Enfin, Emmanuel Macron pourrait envisager de construire une large coalition, allant de la droite au Parti socialiste – une hypothèse qui a également échoué au lendemain des élections législatives, le NFP étant resté uni. “Il y a un point d’équilibre à trouver” pour durer jusqu’en juillet, date auquel une nouvelle dissolution de l’Assemblée nationale sera possible, glisse son entourage.

“Nous avons besoin d’une nouvelle méthode : travailler, y compris avec les socialistes (…) pour un gouvernement non censurable jusqu’en juillet prochain.”

L’entourage d’Emmanuel Macron

at France Télévisions

“Il faut éviter d’être sous la menace de la censure pendant des mois, et la seule voie que je vois aujourd’hui est du côté des socialistes”dit aussi un sénateur macroniste. Le PS voudrait travailler sur “un accord de non-censure”explique le député Arthur Delaporte. L’objectif est de discuter avec tous les partis présents à l’Assemblée, à l’exception du RN, pour élaborer un accord qui permettrait de nommer un nouveau gouvernement, « avec à sa tête une personnalité de gauche »précise le député du Calvados.
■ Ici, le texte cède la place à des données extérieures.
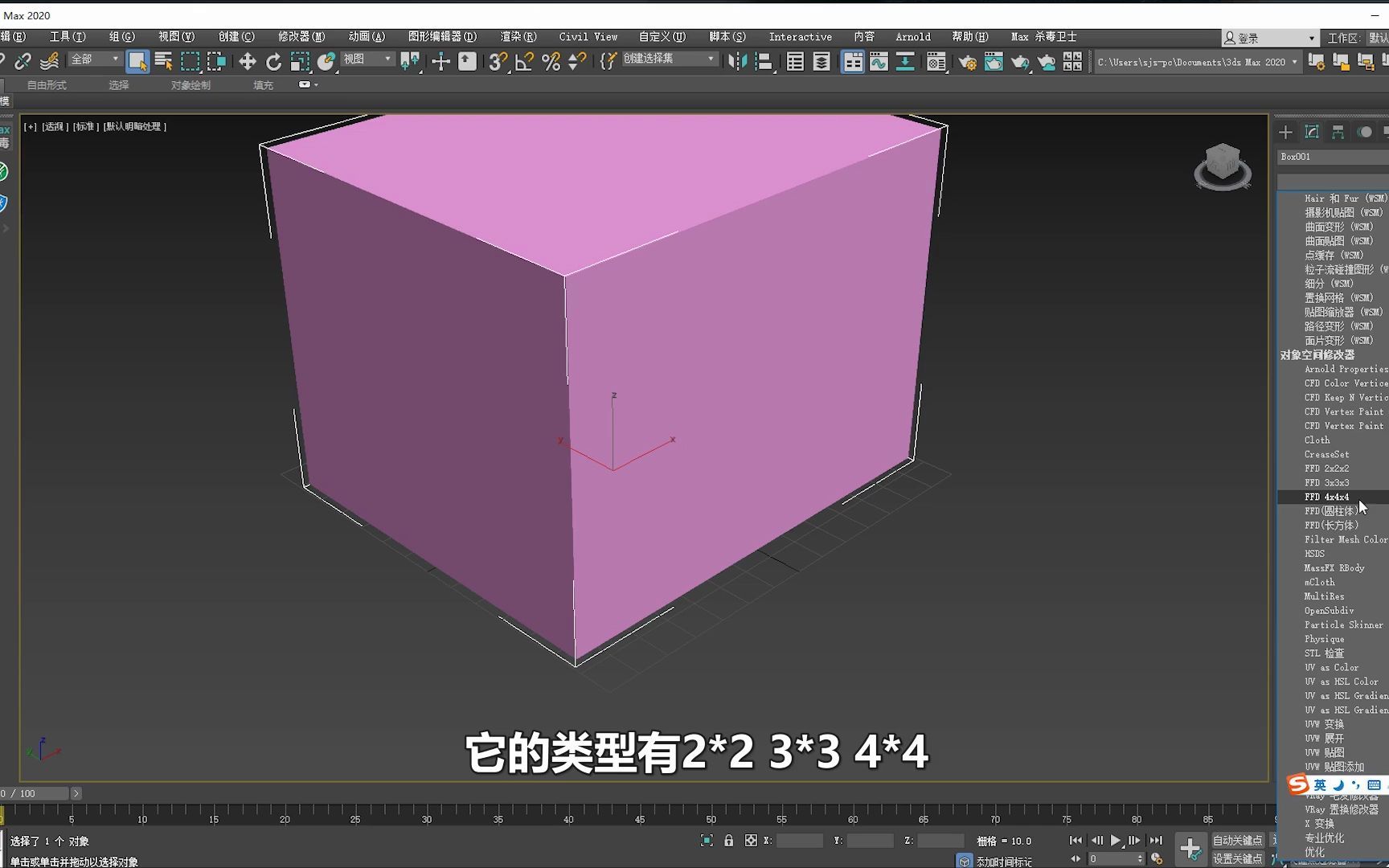This screenshot has width=1389, height=868.
Task: Select the Select Object tool
Action: click(139, 60)
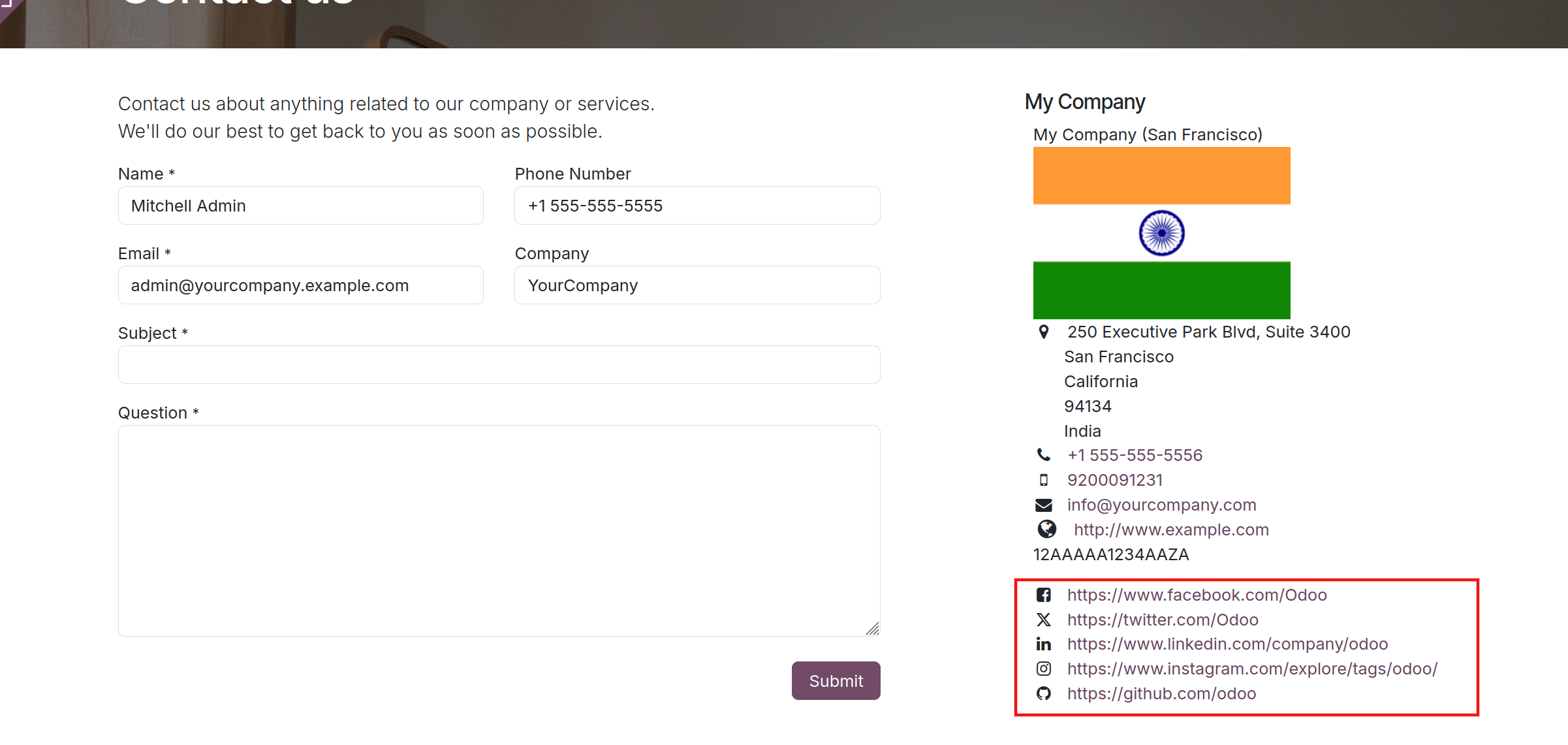Image resolution: width=1568 pixels, height=745 pixels.
Task: Select the Name field with Mitchell Admin
Action: pos(300,206)
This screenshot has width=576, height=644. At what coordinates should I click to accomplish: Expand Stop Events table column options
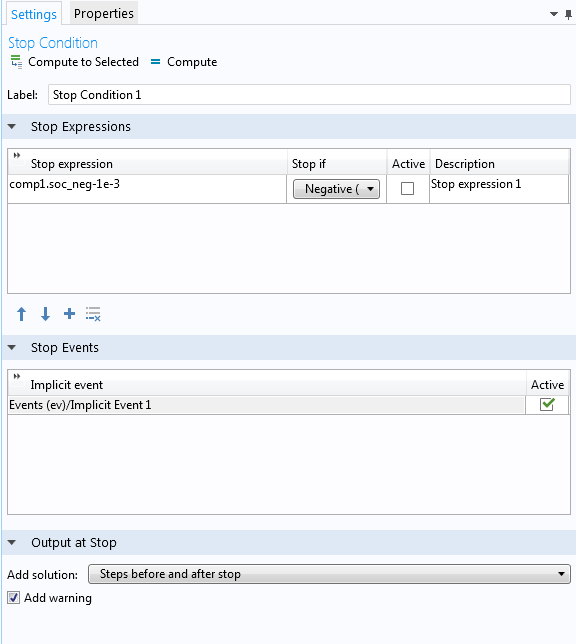17,376
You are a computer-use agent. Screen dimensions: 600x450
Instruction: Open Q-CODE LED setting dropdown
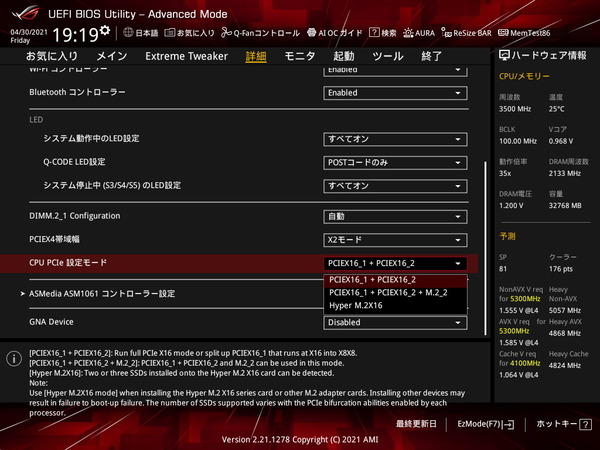395,162
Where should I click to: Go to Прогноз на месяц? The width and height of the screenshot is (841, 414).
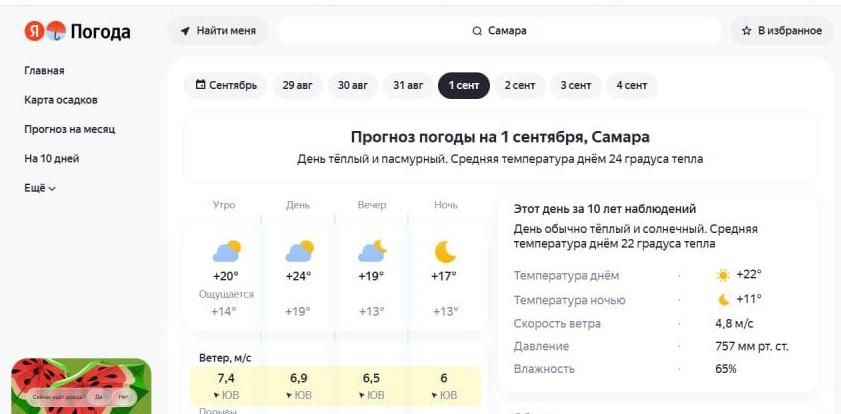[70, 130]
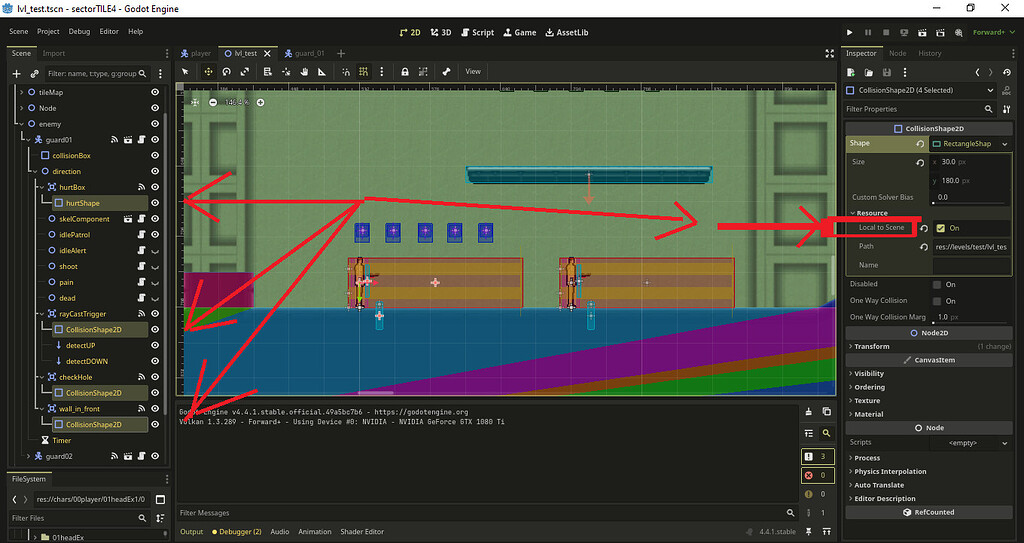1024x543 pixels.
Task: Open the Debug menu
Action: click(79, 32)
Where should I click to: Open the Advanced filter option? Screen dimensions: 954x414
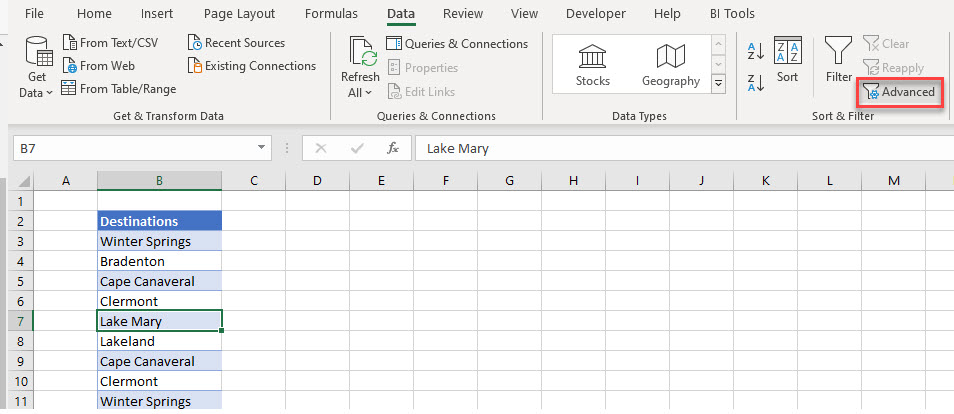coord(899,92)
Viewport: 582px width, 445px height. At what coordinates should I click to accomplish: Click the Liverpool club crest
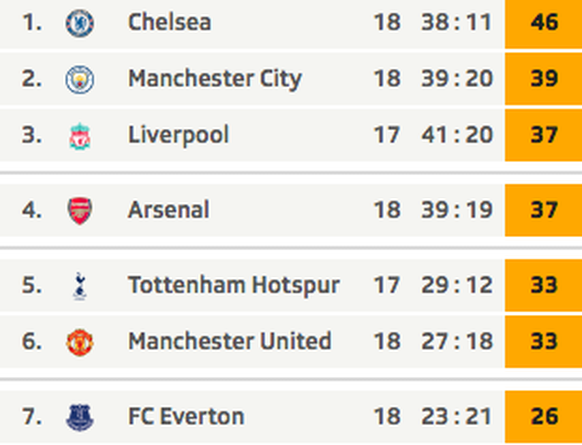tap(80, 136)
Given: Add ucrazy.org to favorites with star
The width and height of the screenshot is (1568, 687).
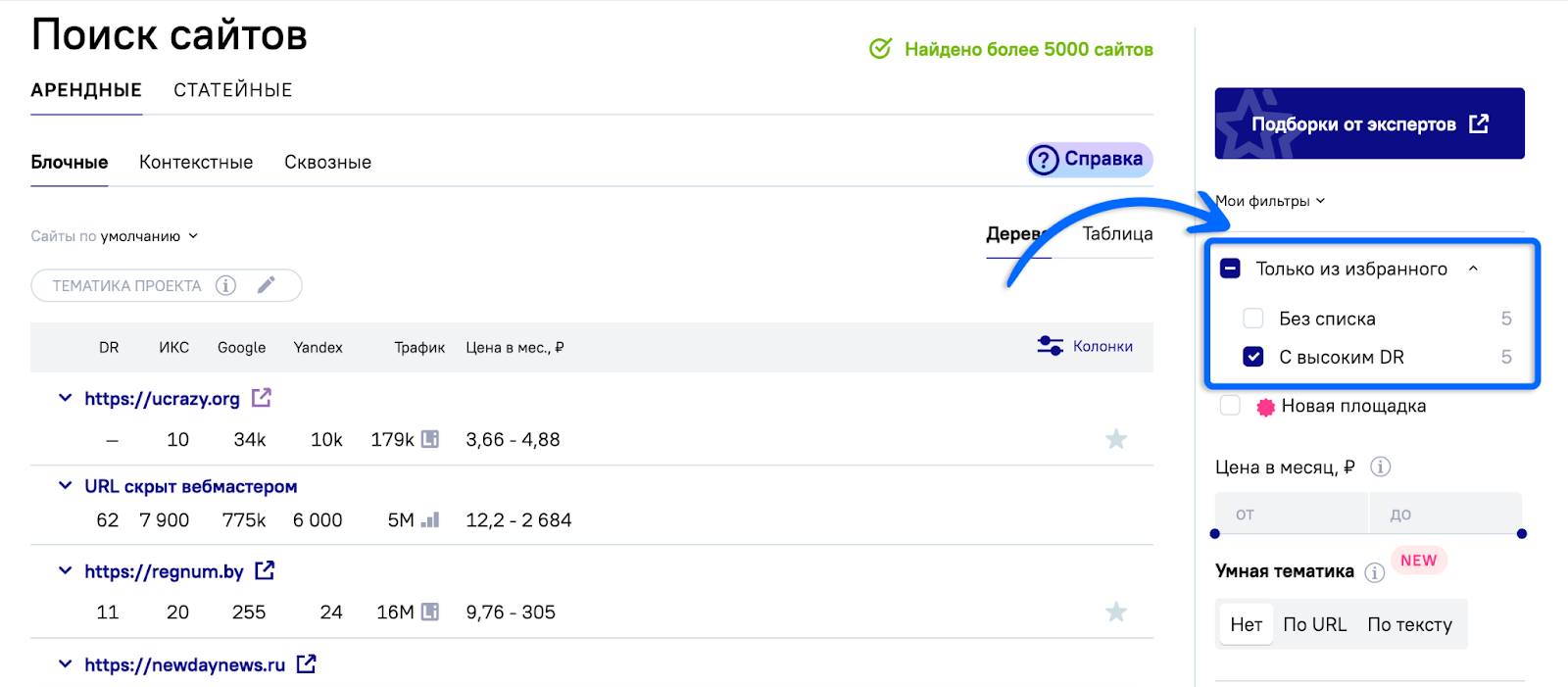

L’idée a été reprise par l’ancien Premier ministre Gabriel Attal, qui envisage de proposer son propre pacte de non-agression. En cas de censure gouvernementale, le président du groupe Ensemble pour la République entend appeler tous les partis républicains, à l’exception du Rassemblement national et de La France insoumise, à trouver un compromis, a appris le service politique de franceinfo. L’idée est que chaque parti se sent libre de voter pour ou contre une proposition du prochain Premier ministre, mais s’engage à ne pas le censurer à la moindre occasion. « Il faut surmonter les divisions pendant un an ou deux pour sortir de la crise »» pousse un exécutif du parti Renaissance.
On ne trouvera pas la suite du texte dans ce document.